Collected data entries
------------------------------------------------

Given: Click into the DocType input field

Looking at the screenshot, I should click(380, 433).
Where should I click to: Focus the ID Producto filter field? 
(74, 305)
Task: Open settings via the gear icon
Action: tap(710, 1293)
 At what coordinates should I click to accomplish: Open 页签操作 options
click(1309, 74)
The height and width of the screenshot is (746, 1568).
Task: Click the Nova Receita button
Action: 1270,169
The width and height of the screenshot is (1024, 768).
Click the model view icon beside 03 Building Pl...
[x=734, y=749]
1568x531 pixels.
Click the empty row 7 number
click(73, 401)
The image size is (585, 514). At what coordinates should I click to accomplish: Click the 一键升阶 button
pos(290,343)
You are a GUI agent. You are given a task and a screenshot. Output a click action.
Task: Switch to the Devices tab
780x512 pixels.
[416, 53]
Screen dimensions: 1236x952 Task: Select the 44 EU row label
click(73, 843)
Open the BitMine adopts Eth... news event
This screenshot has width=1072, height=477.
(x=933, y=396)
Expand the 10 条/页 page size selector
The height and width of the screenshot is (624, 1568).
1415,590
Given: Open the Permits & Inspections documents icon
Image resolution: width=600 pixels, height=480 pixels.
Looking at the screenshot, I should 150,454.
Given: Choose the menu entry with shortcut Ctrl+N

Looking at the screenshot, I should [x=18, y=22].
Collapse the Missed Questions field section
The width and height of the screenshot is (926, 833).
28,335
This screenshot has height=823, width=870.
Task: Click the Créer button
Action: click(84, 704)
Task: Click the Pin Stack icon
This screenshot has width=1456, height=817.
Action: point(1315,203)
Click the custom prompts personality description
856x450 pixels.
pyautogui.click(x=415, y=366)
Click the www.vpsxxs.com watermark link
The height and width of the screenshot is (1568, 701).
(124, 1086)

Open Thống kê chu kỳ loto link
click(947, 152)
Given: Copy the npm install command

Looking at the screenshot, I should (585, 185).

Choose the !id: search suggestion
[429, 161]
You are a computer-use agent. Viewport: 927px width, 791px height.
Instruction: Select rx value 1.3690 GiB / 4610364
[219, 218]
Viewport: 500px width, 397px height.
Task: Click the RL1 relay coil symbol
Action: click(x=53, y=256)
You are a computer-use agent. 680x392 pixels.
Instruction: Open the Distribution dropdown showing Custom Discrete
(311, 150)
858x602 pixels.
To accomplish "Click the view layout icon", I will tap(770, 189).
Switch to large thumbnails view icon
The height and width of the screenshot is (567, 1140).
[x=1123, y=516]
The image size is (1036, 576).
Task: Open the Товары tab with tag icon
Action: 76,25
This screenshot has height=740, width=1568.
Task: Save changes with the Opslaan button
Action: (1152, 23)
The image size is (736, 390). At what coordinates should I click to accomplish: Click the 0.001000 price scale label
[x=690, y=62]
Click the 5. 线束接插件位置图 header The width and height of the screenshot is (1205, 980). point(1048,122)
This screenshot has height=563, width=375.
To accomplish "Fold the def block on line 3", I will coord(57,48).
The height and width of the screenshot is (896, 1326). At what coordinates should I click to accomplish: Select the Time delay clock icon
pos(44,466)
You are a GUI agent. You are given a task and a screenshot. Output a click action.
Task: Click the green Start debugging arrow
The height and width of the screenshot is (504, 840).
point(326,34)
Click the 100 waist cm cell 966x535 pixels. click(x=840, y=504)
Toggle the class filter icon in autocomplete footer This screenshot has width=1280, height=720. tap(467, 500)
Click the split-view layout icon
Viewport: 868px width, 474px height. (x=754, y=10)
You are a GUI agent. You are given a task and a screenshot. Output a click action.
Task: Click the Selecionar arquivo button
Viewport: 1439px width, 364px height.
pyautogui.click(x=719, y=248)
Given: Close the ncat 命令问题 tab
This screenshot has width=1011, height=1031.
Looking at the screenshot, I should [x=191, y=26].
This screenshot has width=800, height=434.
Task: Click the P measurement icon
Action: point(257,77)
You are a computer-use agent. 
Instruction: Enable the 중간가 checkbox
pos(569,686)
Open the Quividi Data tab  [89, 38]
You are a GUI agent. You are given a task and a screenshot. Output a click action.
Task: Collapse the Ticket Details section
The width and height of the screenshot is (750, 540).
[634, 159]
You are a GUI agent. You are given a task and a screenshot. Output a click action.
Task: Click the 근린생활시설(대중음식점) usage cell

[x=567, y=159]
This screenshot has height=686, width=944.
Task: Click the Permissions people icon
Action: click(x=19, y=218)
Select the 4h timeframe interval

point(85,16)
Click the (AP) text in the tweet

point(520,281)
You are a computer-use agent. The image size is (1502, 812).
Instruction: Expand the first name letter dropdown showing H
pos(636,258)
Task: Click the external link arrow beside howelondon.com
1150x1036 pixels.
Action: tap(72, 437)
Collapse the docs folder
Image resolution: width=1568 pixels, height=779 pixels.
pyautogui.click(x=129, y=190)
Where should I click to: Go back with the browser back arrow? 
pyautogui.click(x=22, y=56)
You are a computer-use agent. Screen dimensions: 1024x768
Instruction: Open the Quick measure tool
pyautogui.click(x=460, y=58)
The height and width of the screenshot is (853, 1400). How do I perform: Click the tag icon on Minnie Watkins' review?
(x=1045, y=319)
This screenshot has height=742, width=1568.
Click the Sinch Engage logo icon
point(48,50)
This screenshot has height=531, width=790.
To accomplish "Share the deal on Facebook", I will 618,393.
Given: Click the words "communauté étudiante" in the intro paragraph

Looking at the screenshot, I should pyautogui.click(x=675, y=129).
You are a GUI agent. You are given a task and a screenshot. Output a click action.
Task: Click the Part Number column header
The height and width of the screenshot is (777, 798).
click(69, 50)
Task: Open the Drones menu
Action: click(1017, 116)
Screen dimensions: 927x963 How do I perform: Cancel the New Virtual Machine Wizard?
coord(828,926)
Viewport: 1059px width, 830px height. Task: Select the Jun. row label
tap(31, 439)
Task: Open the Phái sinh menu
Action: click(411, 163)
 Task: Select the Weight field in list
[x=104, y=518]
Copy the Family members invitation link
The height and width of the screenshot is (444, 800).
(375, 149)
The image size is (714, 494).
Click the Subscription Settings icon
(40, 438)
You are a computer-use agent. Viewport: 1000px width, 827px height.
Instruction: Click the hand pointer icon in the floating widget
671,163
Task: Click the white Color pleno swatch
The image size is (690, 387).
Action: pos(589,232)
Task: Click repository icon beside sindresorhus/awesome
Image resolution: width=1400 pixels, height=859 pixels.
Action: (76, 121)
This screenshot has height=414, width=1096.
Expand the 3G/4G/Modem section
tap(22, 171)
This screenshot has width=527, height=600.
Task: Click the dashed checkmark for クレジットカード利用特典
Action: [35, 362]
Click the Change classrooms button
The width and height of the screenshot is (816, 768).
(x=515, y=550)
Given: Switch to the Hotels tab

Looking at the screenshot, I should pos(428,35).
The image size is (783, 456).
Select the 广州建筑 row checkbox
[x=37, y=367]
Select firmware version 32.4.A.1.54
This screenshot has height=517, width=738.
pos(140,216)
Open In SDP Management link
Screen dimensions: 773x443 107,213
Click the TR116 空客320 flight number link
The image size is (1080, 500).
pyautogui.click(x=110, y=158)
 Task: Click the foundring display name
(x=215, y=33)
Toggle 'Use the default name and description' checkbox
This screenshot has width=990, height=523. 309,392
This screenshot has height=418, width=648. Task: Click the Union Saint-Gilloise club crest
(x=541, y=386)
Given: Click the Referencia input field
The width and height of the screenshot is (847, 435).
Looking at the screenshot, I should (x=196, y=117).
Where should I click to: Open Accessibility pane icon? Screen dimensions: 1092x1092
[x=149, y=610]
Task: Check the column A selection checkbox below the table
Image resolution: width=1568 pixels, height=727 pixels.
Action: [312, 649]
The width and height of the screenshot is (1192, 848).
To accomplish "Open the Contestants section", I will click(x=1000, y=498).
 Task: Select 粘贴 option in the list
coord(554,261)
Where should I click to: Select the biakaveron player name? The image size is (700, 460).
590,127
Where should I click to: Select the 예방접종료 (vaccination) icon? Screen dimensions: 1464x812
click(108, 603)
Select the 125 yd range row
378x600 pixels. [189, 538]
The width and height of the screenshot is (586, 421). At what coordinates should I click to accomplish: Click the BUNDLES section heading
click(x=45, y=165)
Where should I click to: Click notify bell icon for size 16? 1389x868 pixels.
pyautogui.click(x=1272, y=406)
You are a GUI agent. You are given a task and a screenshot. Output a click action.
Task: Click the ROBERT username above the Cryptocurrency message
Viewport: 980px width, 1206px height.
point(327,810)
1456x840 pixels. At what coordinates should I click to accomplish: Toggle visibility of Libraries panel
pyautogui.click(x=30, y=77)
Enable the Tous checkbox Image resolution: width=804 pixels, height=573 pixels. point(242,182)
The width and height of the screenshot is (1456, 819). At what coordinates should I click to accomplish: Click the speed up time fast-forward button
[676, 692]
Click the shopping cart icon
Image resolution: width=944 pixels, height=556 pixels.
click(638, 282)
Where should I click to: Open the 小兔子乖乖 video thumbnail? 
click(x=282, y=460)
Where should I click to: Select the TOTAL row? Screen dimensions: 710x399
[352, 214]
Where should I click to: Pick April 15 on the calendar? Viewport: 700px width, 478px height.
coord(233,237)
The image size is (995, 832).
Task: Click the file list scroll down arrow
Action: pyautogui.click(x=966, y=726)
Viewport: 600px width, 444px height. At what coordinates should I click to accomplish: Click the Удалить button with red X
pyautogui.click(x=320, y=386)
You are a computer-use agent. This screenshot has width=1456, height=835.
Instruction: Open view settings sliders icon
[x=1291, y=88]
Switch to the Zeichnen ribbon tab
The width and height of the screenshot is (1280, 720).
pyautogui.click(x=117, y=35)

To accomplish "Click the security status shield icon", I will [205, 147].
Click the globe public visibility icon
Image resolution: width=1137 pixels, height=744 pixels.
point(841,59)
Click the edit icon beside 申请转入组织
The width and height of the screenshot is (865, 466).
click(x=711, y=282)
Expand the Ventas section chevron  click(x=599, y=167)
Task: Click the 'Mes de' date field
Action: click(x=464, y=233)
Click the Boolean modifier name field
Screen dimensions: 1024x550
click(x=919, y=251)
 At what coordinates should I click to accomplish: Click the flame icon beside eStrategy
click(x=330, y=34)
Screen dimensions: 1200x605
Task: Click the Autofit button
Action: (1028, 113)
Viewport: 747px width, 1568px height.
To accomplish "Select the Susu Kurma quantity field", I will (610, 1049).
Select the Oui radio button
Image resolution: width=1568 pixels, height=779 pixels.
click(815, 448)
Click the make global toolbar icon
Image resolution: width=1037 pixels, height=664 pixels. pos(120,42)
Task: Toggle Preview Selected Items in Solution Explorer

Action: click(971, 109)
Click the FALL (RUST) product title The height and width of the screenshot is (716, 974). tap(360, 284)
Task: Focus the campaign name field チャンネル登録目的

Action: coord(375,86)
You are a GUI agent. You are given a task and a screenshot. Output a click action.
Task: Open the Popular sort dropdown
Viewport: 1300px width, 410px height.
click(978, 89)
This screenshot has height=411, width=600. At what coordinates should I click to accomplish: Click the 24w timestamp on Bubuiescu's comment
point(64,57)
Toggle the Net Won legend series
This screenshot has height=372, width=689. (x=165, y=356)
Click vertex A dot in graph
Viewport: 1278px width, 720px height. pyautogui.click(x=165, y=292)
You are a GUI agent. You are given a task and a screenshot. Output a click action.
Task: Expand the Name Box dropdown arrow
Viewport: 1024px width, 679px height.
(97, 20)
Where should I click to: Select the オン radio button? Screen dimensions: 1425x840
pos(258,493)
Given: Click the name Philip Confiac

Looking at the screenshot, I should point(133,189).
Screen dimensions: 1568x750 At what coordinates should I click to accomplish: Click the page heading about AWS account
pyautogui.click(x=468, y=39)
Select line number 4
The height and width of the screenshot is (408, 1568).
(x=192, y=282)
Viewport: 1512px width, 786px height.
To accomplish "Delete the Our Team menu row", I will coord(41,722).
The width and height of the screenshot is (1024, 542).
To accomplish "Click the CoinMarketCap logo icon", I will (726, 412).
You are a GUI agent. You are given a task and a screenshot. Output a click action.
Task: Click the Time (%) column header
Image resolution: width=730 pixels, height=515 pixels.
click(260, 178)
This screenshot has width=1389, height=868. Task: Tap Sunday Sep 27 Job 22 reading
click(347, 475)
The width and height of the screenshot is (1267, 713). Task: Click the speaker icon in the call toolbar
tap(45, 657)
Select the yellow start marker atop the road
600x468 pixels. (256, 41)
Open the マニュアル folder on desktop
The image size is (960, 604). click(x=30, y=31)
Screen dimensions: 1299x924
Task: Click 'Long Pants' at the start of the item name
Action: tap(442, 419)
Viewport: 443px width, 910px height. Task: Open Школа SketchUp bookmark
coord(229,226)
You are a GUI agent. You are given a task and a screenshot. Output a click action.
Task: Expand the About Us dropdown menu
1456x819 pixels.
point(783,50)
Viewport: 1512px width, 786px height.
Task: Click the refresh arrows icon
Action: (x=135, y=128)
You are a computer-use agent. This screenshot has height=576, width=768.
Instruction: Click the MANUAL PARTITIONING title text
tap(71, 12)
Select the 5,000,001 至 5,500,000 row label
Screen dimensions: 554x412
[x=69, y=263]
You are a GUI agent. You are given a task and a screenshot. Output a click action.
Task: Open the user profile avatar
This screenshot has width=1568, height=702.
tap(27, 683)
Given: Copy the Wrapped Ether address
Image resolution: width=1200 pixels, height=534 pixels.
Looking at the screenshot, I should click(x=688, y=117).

------------------------------------------------

→ Exercise
In the data above, start at the line that has "Select the 5,000,001 至 5,500,000 row label", stop after the line that has "Given: Copy the Wrapped Ether address", and print every line in between exactly as it stands.

→ Answer below
Select the 5,000,001 至 5,500,000 row label
Screen dimensions: 554x412
[x=69, y=263]
You are a GUI agent. You are given a task and a screenshot. Output a click action.
Task: Open the user profile avatar
This screenshot has width=1568, height=702.
tap(27, 683)
Given: Copy the Wrapped Ether address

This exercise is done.